第5弾『対峙』は、みーすけさん(@meechan178)からのリクエストです。
あらすじ:銃乱射事件の被害者家族と加害者家族が話し合います。
この映画も私にとっては『ニトラム/NITRAM』(2021年)や『関心領域』(2023年)と同じで、設定を知らずに観たかった映画でした。でも、あらすじを説明しようと思ったら↑の書き方にしかならないし、こういうあらすじじゃなかったら興味がわかなかったかもしれないんですよね。
※ネタバレしています。注意書きはありません。
高校で銃乱射事件が起きました。多くの生徒が殺され、加害者である少年もその場で命を絶ちます。事件から6年後、子供を失ったことを受け入れられずにいた被害者家族は、ちいさな教会を借りて加害者家族との話し合いの場を設けます。
ぎこちなく始まった対話は次第に熱を帯び、少年らの幼少期の話から事件当時の様子などが浮かび上がっていきます。加害者が、銃を持っているような家庭の子供と仲良くしていたからいけなかっただとか、精神科医の診断がどうだったか、ゲームからの影響があったのではないか、など。私には、加害者家族が必死で自分の子供を正当化しようとしているように見えました。人を殺しているのに、正当化できるわけはないのですが、そこはやはり人の親なので、子供を守りたいんだというのはとてもわかります。
加害者家族は事件直後から批判の目にさらされてきました。悪いのは事件を起こした息子だけであって、家族は関係ないのではないかとも思えてきます。せめて加害者が生きてさえいれば、彼が自分で自分の罪を背負うことになっただろうに、死んでしまったらそうはいかないんですよね。
被害者家族はどうかというと、母親は若干感情的になり、父親は加害者の行動は予測できたはずだと話し始めます。ふたりとも、加害者家族を責めてはいけないことをわかっていながら、どうしても納得のできる答えが見つからず苦悩した結果、加害者家族に罪を被せようとしているように見えます。次第に父親も感情をあらわにするのでした。
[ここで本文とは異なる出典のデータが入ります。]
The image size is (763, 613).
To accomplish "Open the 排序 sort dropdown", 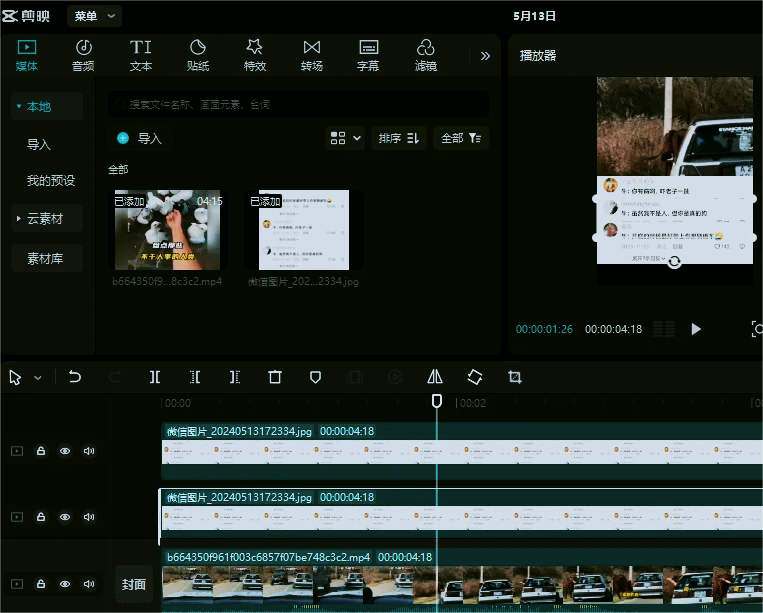I will pyautogui.click(x=399, y=138).
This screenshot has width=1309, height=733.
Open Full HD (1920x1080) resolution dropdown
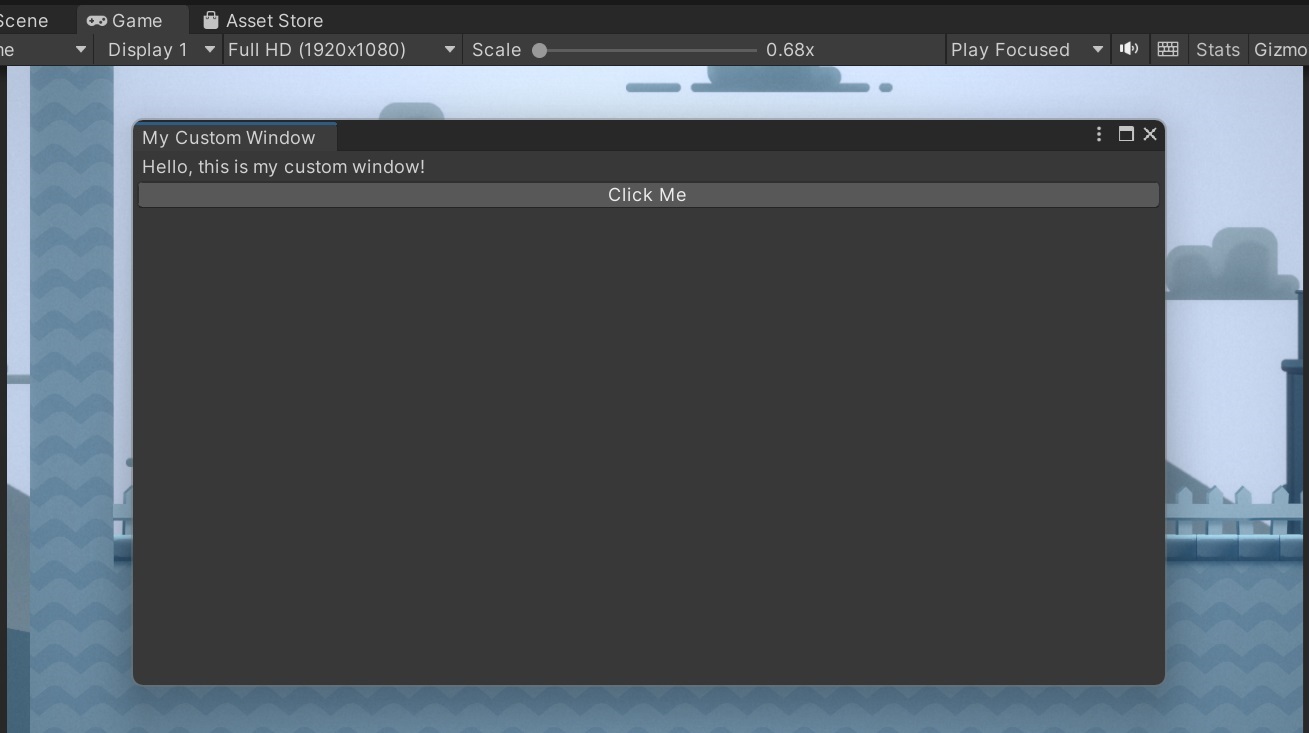pyautogui.click(x=341, y=49)
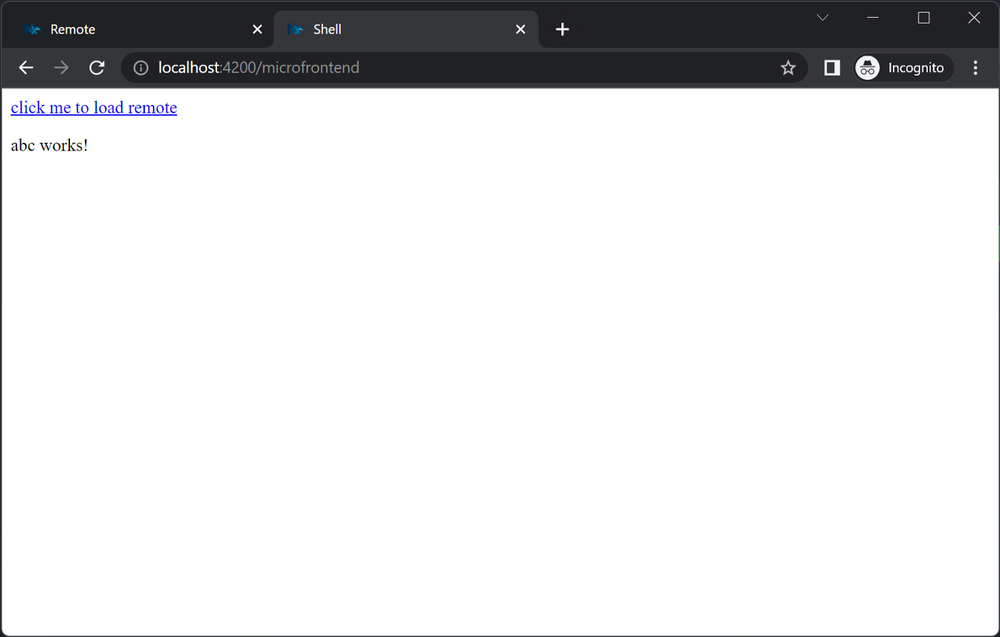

一歩引いて観ると、俳優陣の演技対決がすばらしく、徐々に胸の内が明かされていくようすはとても興味深く観られました。ただ、場所が移動しないことによってどうしても単調になりがちな映像にはあまり魅力を感じませんでした。中盤あたりで「これ、最後までこんな感じなのか」と思ったことも事実です。私の好みで言えば、対話する部屋に入るところから始まって、部屋を出て終わりの方が良かったなと思いました。